INILAH, Bandung- Tersangka dugaan korupsi grativikasi Rachmat Yasin (RY) meminta bagian tanah seluas 20 hektare. Pemilik tanah berencana akan membangun pondok pesantren.

Pada 2010, Rachmat Yasin masih menjadi Bupati Bogor. Saat itu  seorang pemilik tanah seluas 350 Hektare yang terletak di Desa Singasari dan Desa Cibodas, Kecamatan Jonggol Kabupaten Bogor ingin mendirikan Pondok Pesantren dan Kota Santri.

Untuk itu ia berencana akan menghibahkan tanahnya seluas 100 Hektare agar pembangunan pesantren terealisasi.. Pemilik tanah tersebut kemudian menyampaikan maksudnya untuk mendirikan pesentren pada RY melalui stafnya.

“Tersangka RY menjelaskan agar dilakukan pengecekan mengenai status tanah dan kelengkapan surat-surat tanahnya,”kata  Wakil Ketua KPK, Lili Pintauli Siregar dalam jumpa pers di Gedung KPK, Jakarta, Kamis (13/8/2020).

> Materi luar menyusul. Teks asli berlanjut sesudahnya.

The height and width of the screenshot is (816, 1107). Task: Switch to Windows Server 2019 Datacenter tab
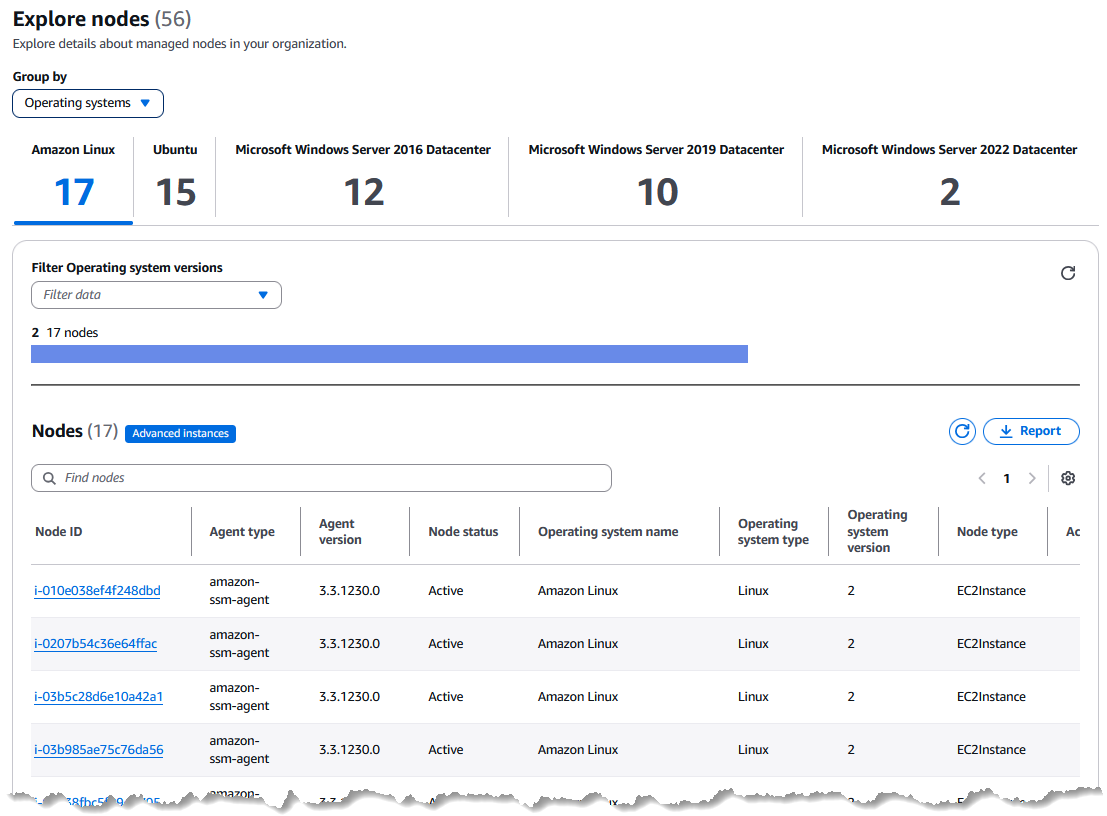point(656,176)
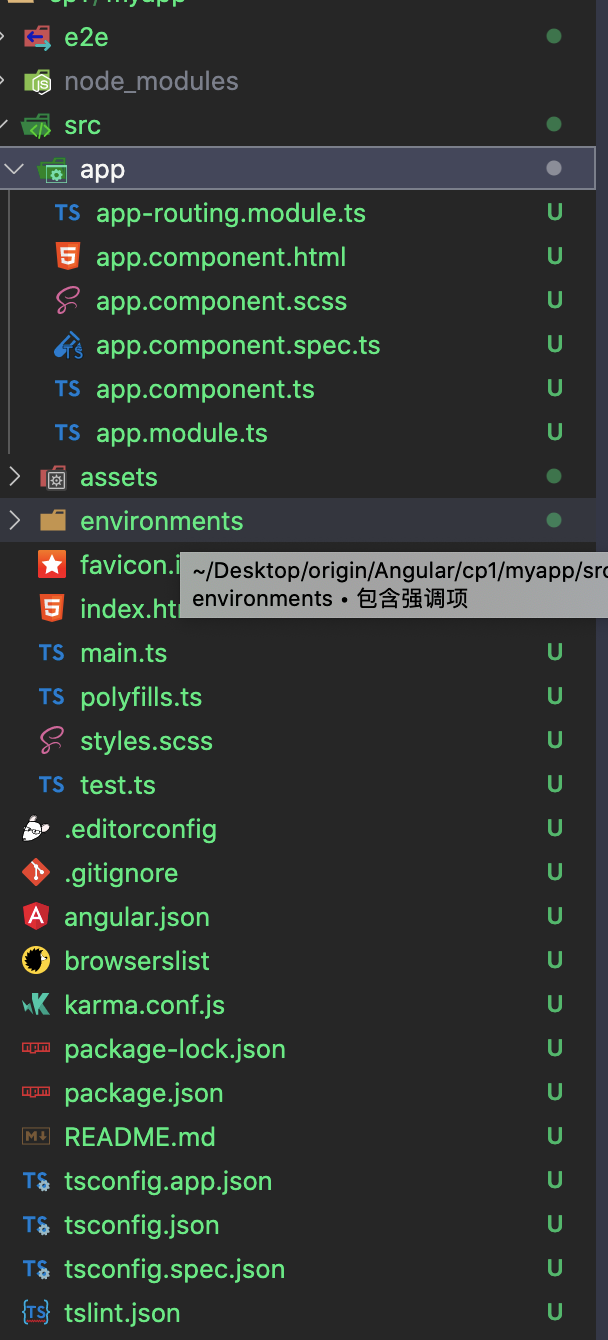This screenshot has width=608, height=1340.
Task: Open tsconfig.app.json file
Action: (x=167, y=1181)
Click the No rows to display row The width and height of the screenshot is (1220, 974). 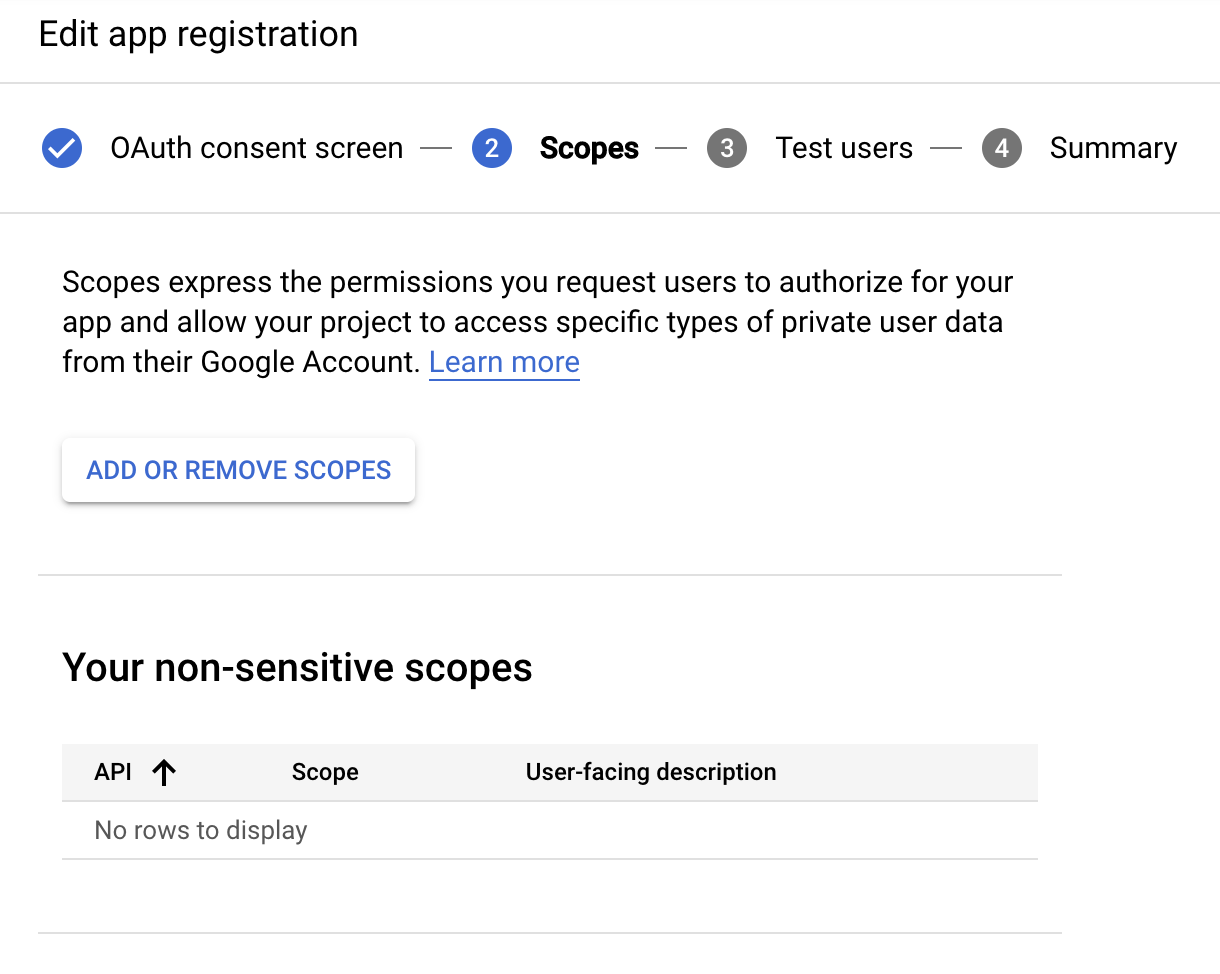coord(200,830)
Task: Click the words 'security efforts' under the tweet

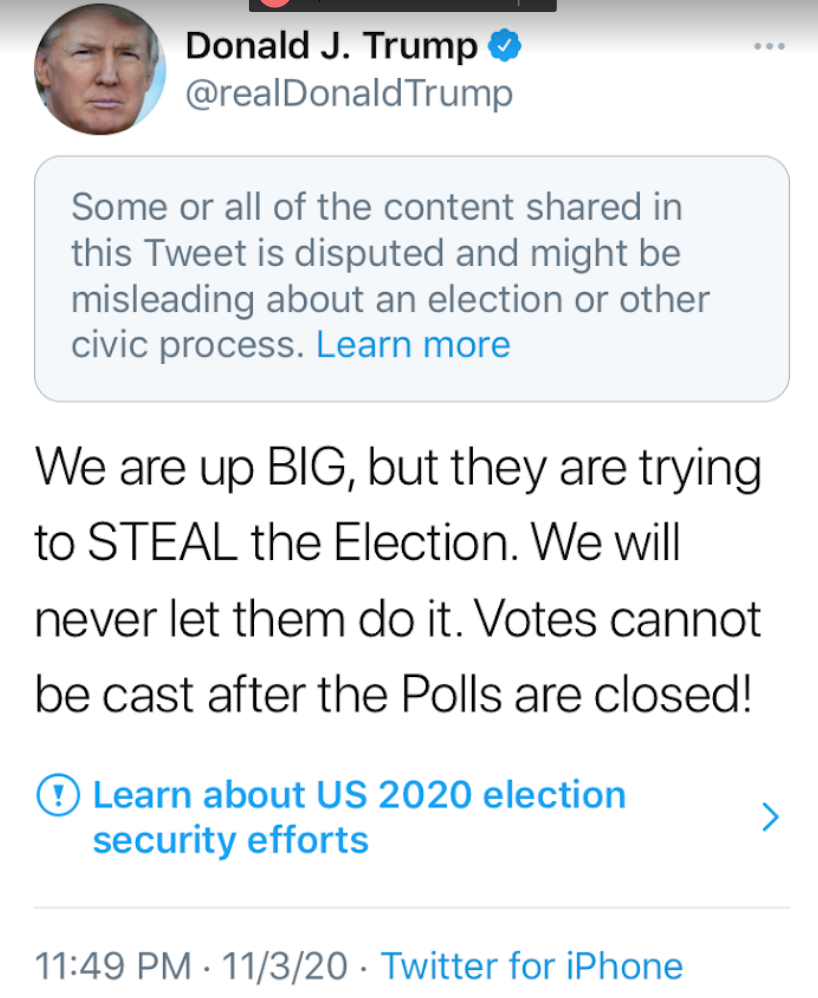Action: 230,840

Pada pertengahan 2011, RY melakukan kunjungan lapangan di sekitar daerah pembangunan Pondok Pesantren tersebut. Melalui perwakilannya, RY menyampaikan ketertarikannya terhadap tanah tersebut.

“RY juga meminta bagian agar tanah tersebut juga dihibahkan untuknya.  Pemilik tanah kemudian menghibahkan atau memberikan tanah seluas 20 Ha tersebut sesuai permintaan RY,” jelasnya.

“Diduga RY mendapatkan gratifikasi agar memperlancar perizinan lokasi pendirian Pondok Pesantren dan Kota Santri,” seraya menambahkan.